The point I take from this is that the kind of deep reporting papers need to differentiate themselves is not cheap or easy.
[Craig Newmark of craigslist] is what business school people call a "bad competitor" because he appears more interested in serving society than making money.
He does make money by charging certain kinds of users, but the bulk of his service is free. He is like Henry Ford who, after introducing the Model T, lowered prices, increased wages and concentrated on market share rather than maximizing profit. When challenged by shareholders unhappy that their dividends weren't higher, he replied that they should view his company as "an instrument of service rather than as a machine for making money."
startup relevance: I've seen growth at the expense of profit painted as megalomaniacal empire-building, and I felt the strain of the selfishness of it, but not recognized it intellectually. Growth can sometimes be justified economically, if it can improve future profitability, so it's not "growth vs. profit" but "future vs. now" (i.e. an investment). There's security in not maximizing immediate profits, too - craigslist isn't going out of business any time soon; and the goodwill generated by "leaving money on the table" is arguably worth something.

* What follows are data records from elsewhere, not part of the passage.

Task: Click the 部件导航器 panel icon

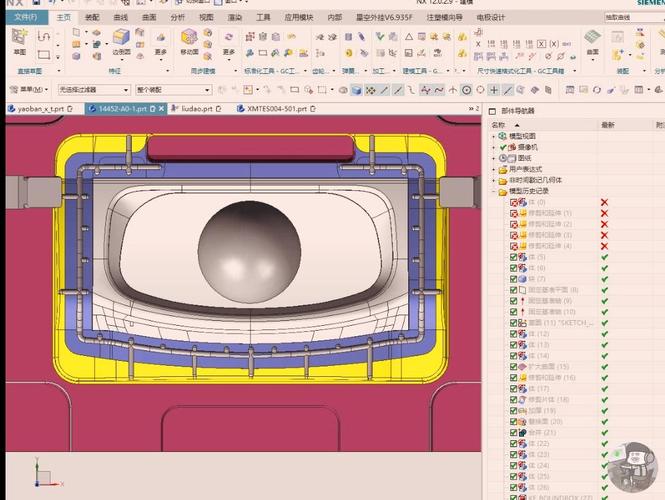Action: 491,111

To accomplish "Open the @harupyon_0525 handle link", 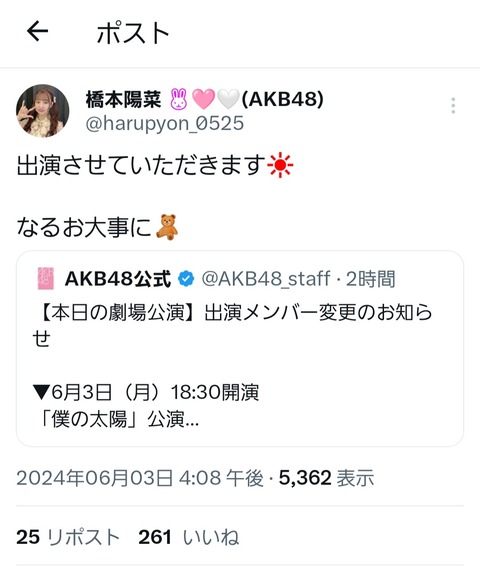I will point(165,123).
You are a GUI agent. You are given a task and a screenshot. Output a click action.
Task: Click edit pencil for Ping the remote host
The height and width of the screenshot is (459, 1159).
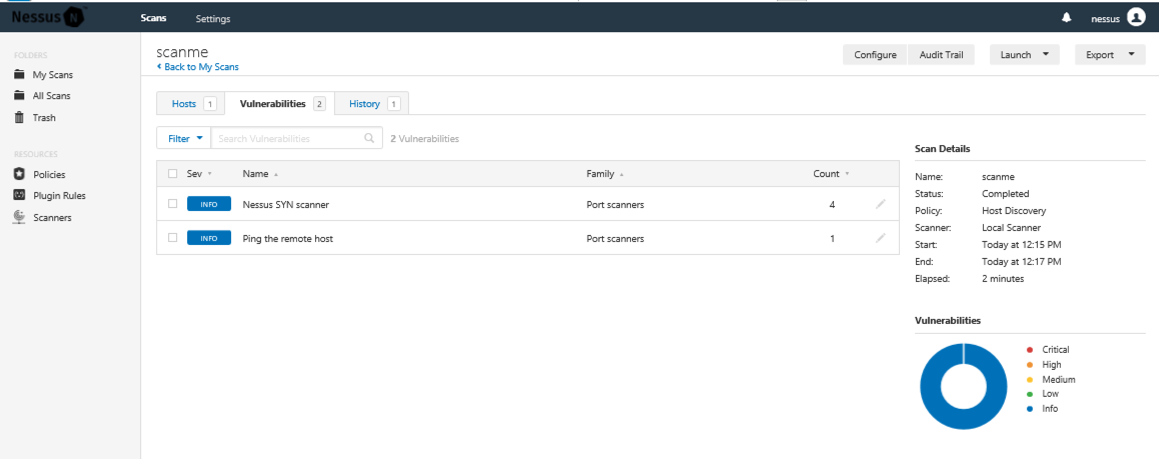click(x=880, y=238)
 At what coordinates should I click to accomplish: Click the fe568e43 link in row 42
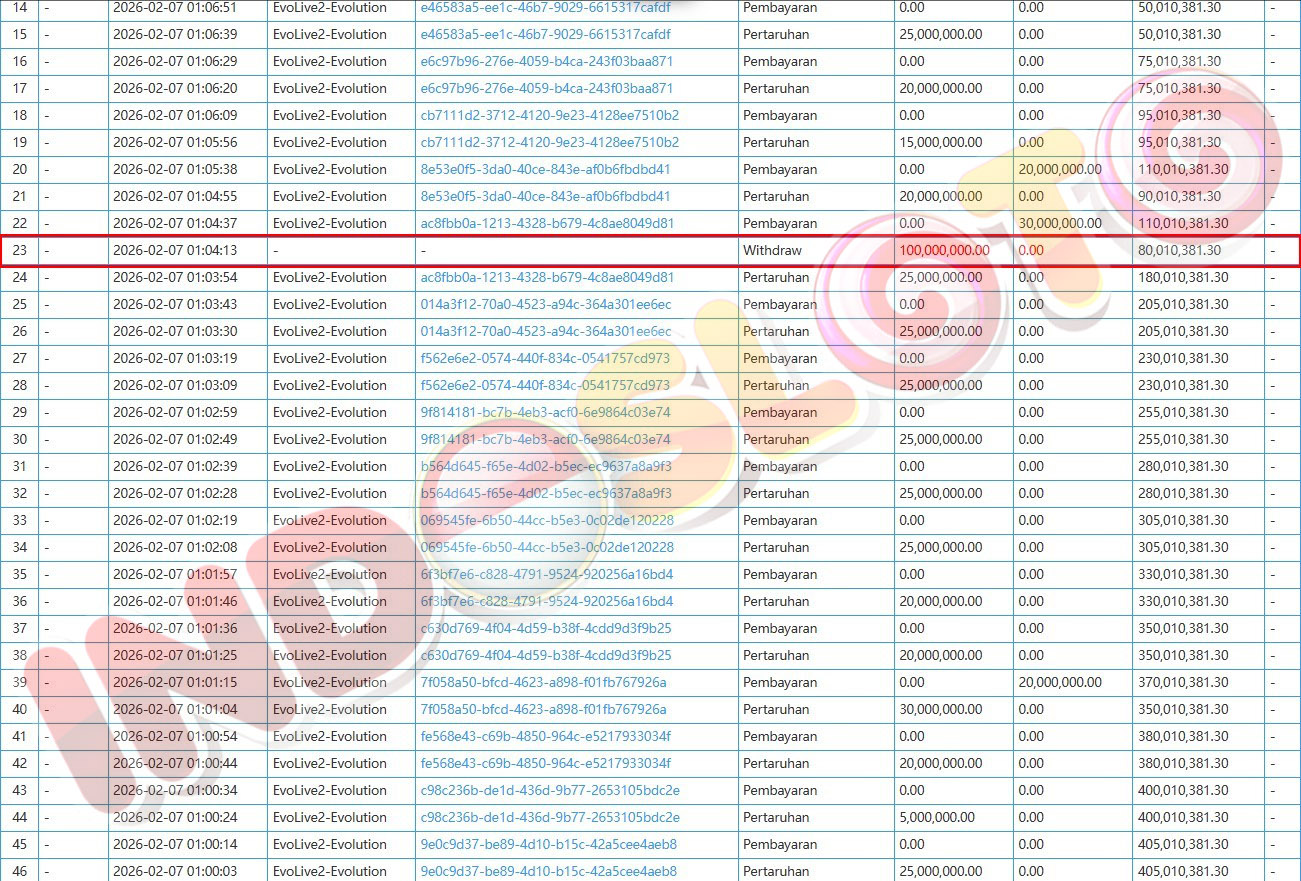(545, 763)
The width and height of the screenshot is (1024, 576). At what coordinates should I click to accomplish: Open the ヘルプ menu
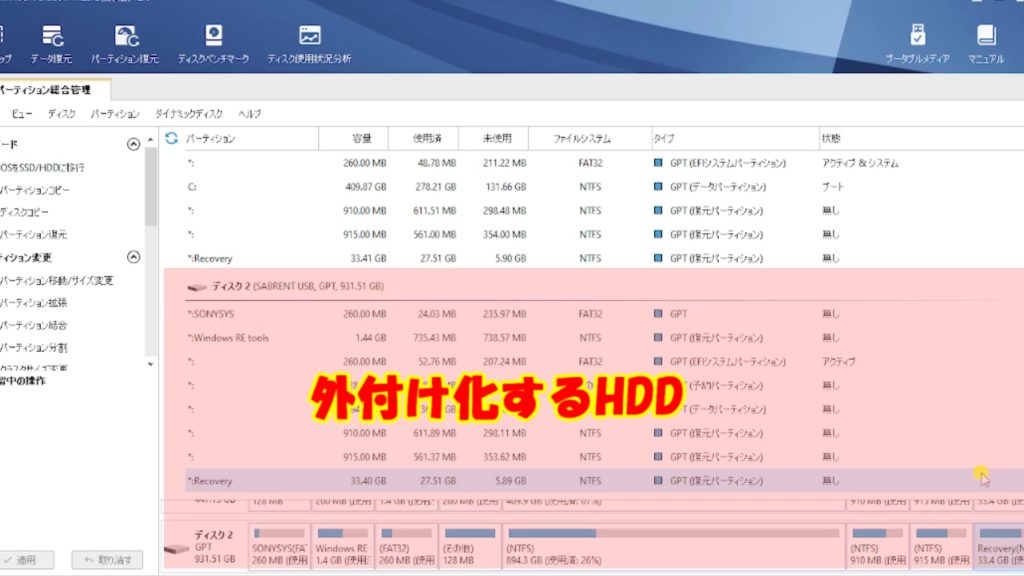coord(249,114)
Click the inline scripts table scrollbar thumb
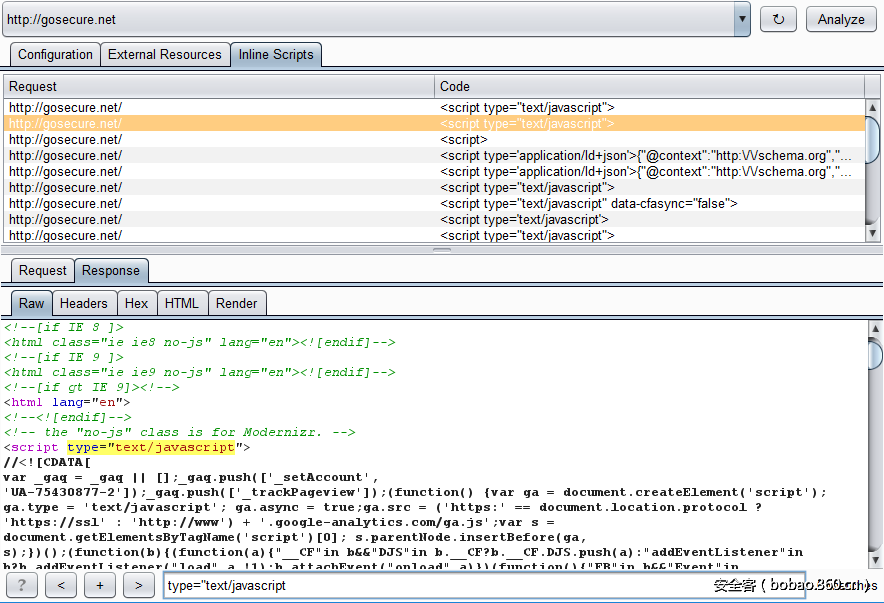The width and height of the screenshot is (884, 603). click(873, 140)
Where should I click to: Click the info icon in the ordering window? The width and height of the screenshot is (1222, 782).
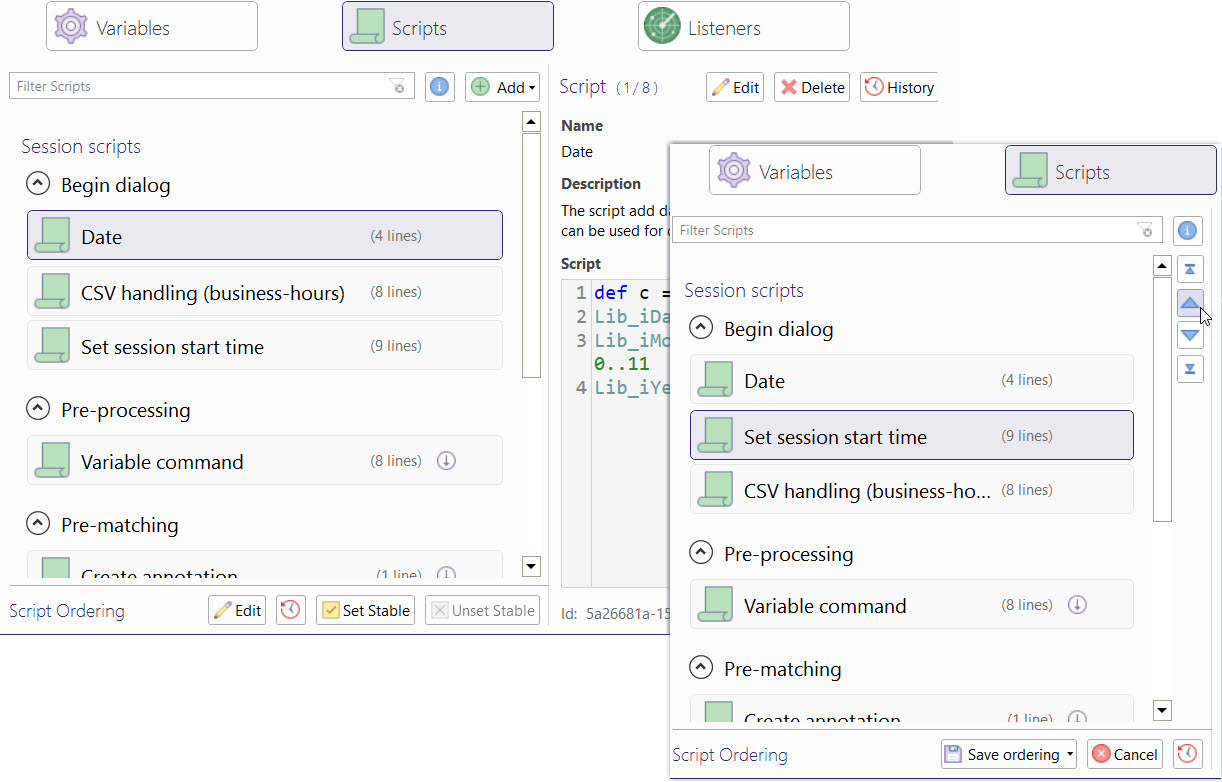pos(1187,230)
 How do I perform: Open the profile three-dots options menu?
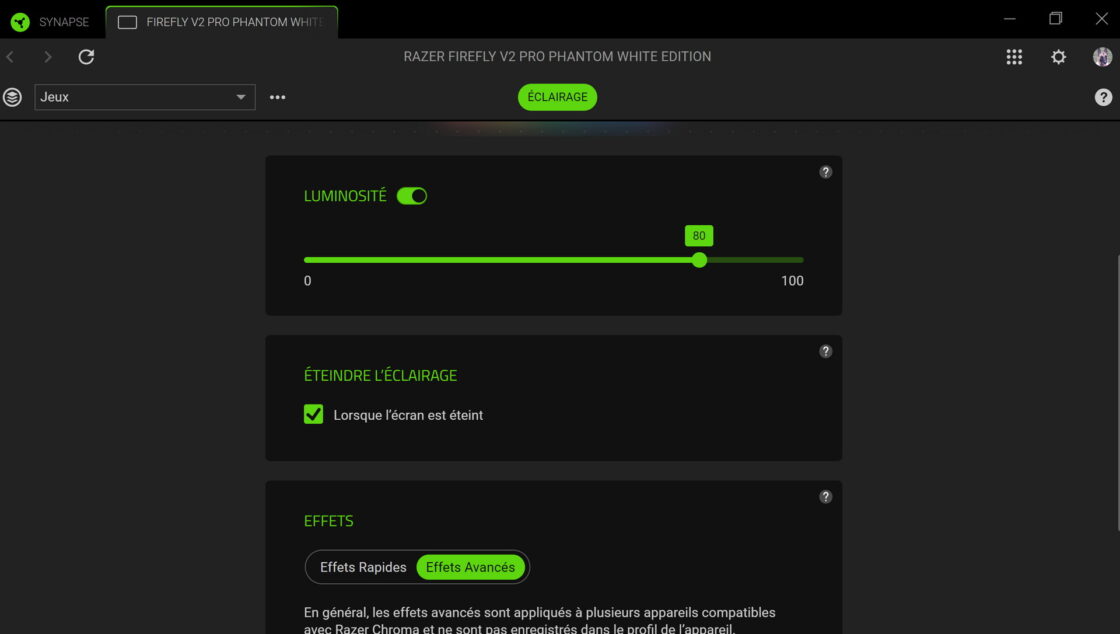click(x=278, y=97)
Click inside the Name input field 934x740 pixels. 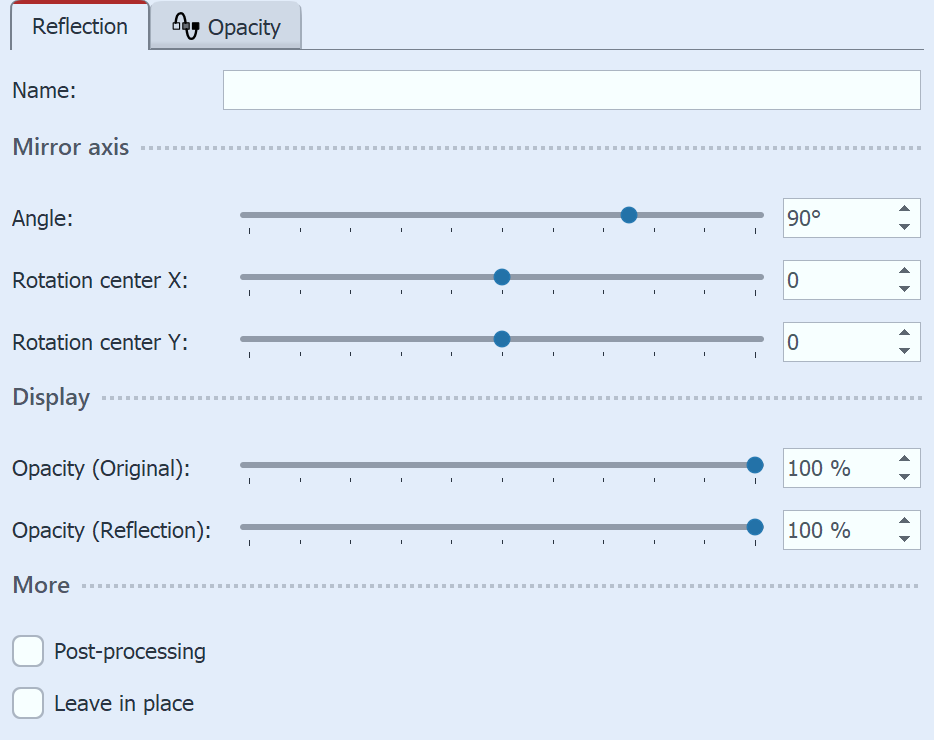[571, 90]
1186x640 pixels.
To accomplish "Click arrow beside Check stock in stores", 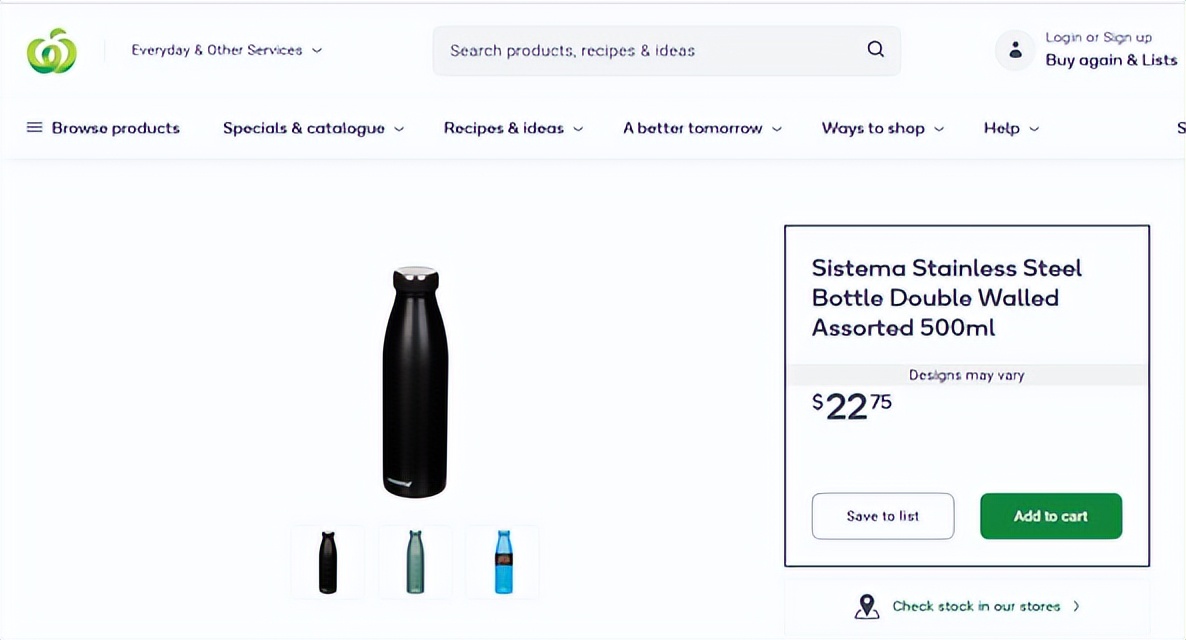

Print news is thriving - it's merely the ink-and-paper medium that's in decline. The challenge is to monetize that audience. I believe we'll continue to see a bifurcation between those that specialize in analysis (The Economist, WSJ, NYT) and opinion. (Huffington Post, Town Hall, Politico) It's the local papers that provide little beyond repackaging the newswires with a bit of local content that may not have a future.
There is a fairly successful business that was started in my part of the world (formerly my part of the world) - Nova Scotia, Canada - http://www.novascotiabusinessjournal.com/ that's very similar to this.
You'll note there's nearly nothing available on their web site.
The economist, for example, does exactly this - and their circulation has grown 95% in the last ten years.